Let’s call the two players maximizer (MAX) and minimizer (min). Given a configuration, the algorithm provides the best next move for MAX assuming that min plays at its best. The focus of Mini-Max is not on the entire path to the success leaf, but only on the next move.
The Mini-Max algorithm has several disadvantages which make it useless for complex games: its time complexity grows exponentially with the maximum depth of the search tree.
To overcome these problems, there exist several improvements of Mini-Max algorithm and we decided to implement the so called Nega-Max algorithm with alpha-beta pruning technique and transposition tables.
The algorithm: Nega-Max with alpha-beta pruning
As a first step, we built the game structure by developing the rules and the winning conditions.
Then we started thinking about the possible development of the algorithm and we decided to implement:
- the Nega-Max algorithm which exploits the zero-sum property of Tablut;
- the alpha-beta pruning techinque which reduces the number of evaluated nodes during the search;
- the Trasposition Table which avoids re-evaluating an already seen configuration.
Here is the pseudocode of the algorithm taken from Wikipedia (the implementation is on Github).
function negamax(node, depth, α, β, color) is
alphaOrig := α
(* Transposition Table Lookup; node is the lookup key for ttEntry *)
ttEntry := transpositionTableLookup(node)
if ttEntry is valid and ttEntry.depth ≥ depth then
if ttEntry.flag = EXACT then
return ttEntry.value
else if ttEntry.flag = LOWERBOUND then
α := max(α, ttEntry.value)
else if ttEntry.flag = UPPERBOUND then
β := min(β, ttEntry.value)
if α ≥ β then
return ttEntry.value
if depth = 0 or node is a terminal node then
return color × the heuristic value of node
childNodes := generateMoves(node)
childNodes := orderMoves(childNodes)
value := −∞
for each child in childNodes do
value := max(value, −negamax(child, depth − 1, −β, −α, −color))
α := max(α, value)
if α ≥ β then
break
(* Transposition Table Store; node is the lookup key for ttEntry *)
ttEntry.value := value
if value ≤ alphaOrig then
ttEntry.flag := UPPERBOUND
else if value ≥ β then
ttEntry.flag := LOWERBOUND
else
ttEntry.flag := EXACT
ttEntry.depth := depth
transpositionTableStore(node, ttEntry)
return value
Evaluation Function and Genetic Algorithm
A crucial element of any Mini-Max variant is the evaluation function that estimates the heuristic value of a non-terminal node. The evaluation function has to be carefully designed in order to find a balance between the algorithm efficiency and its optimality.

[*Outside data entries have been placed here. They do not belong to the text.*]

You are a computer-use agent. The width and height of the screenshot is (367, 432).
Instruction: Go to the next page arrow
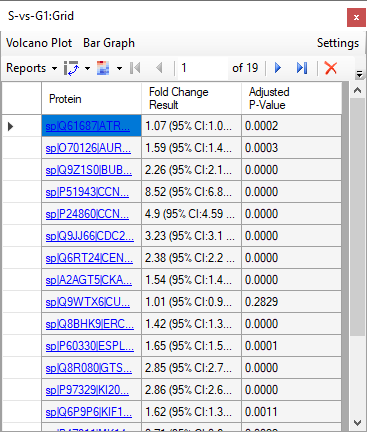pos(278,68)

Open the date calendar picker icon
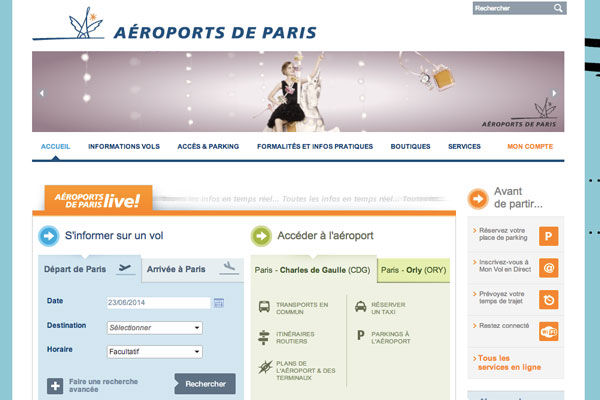(219, 303)
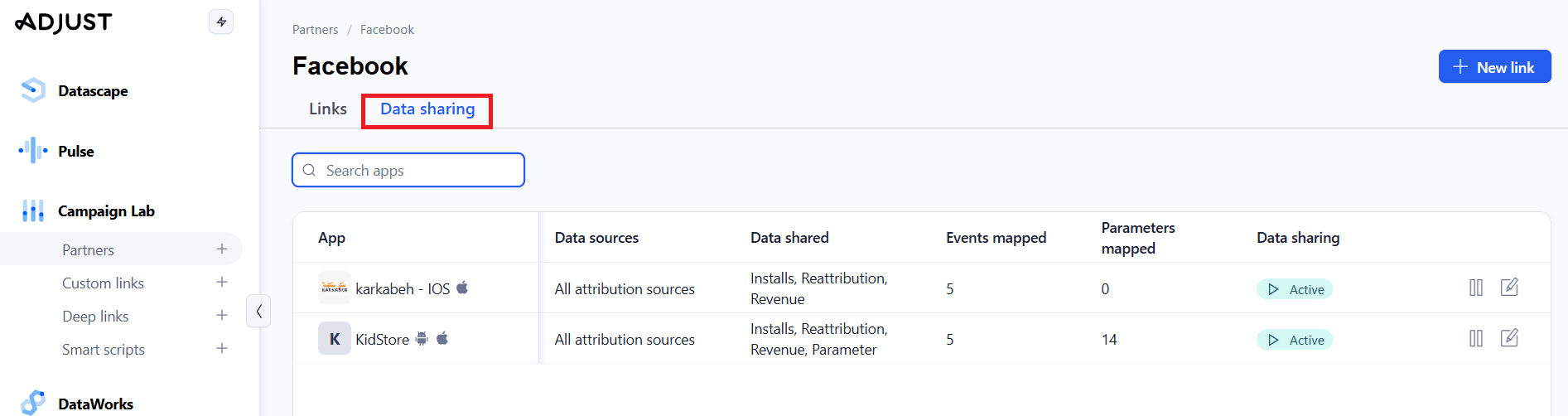This screenshot has width=1568, height=416.
Task: Open Datascape from the sidebar
Action: (x=92, y=91)
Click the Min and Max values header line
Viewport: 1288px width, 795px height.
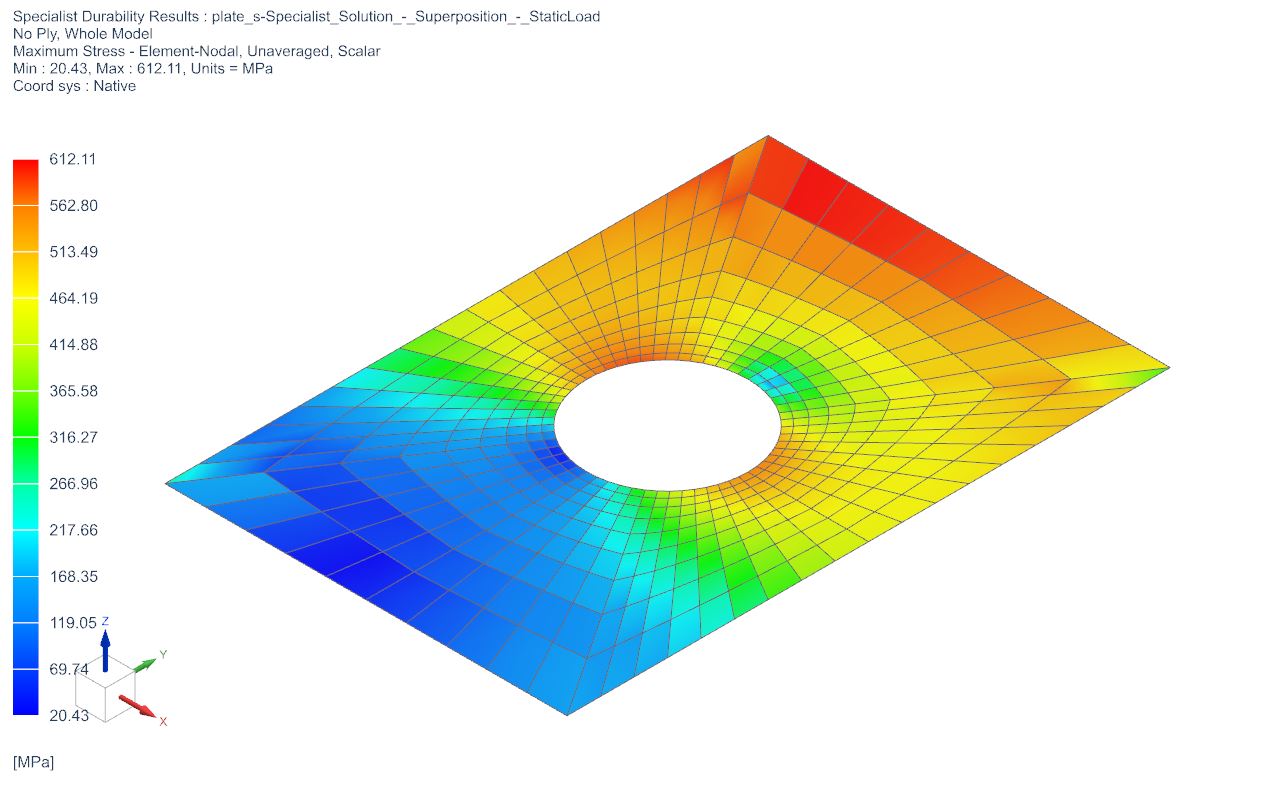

We designed our evaluation function looking at:
- the number of black and white pieces;
- the king position.
The king position is evaluated according to the number of reachable escapes, the number and color of the closest soldiers, and the physical position on the board.

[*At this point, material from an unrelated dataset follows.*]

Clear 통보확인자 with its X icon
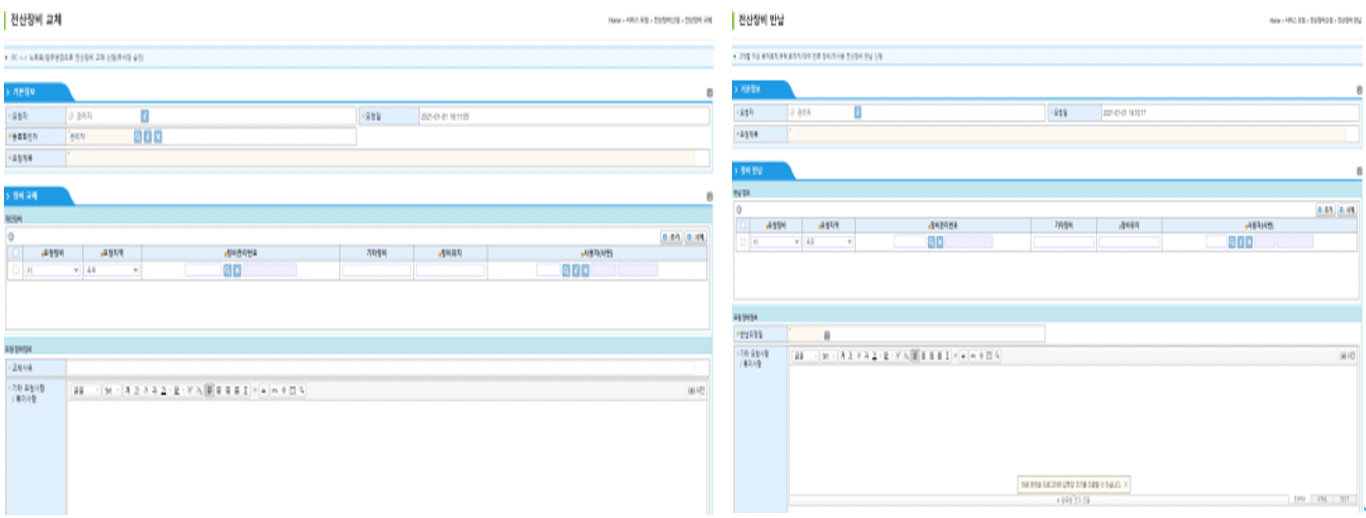Screen dimensions: 1366x518 tap(157, 136)
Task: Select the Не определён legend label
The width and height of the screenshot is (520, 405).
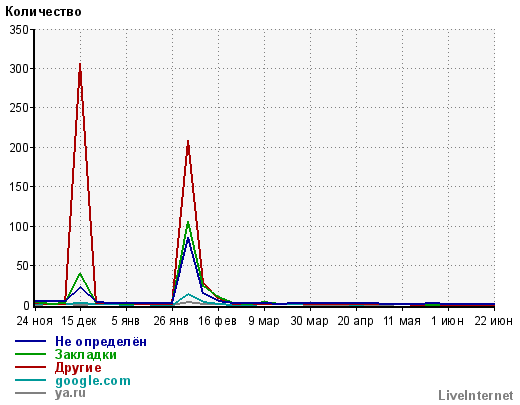Action: [101, 342]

Each element of the evaluation function is weighted, but how can we tune the weights?
We decided to use a very well known population-based method: the Genetic Algorithm (GA), which is inspired by the process of natural selection.

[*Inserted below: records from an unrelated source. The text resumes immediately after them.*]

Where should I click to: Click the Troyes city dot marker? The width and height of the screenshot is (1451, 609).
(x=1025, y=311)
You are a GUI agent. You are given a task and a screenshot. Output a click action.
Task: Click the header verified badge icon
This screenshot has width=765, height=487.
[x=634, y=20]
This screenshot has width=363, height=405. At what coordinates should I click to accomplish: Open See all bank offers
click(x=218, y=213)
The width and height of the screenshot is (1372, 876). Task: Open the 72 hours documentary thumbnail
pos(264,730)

Our GA has a population of 200 agents (100 white players and 100 black players). Each player has a random weights configuration and at each epoch we select the best individuals using a tournament selection with the number of winning as fitness function. The fitness function also includes a time-out parameter to fix a maximum game duration.
The offsprings are generated through a two-point crossover with a low mutation probability. The new population for each color is composed by the best 50 old agents and the best 50 new agents (truncation selection).
At the end we obtain the best white and black weights configuration according to the fitness function.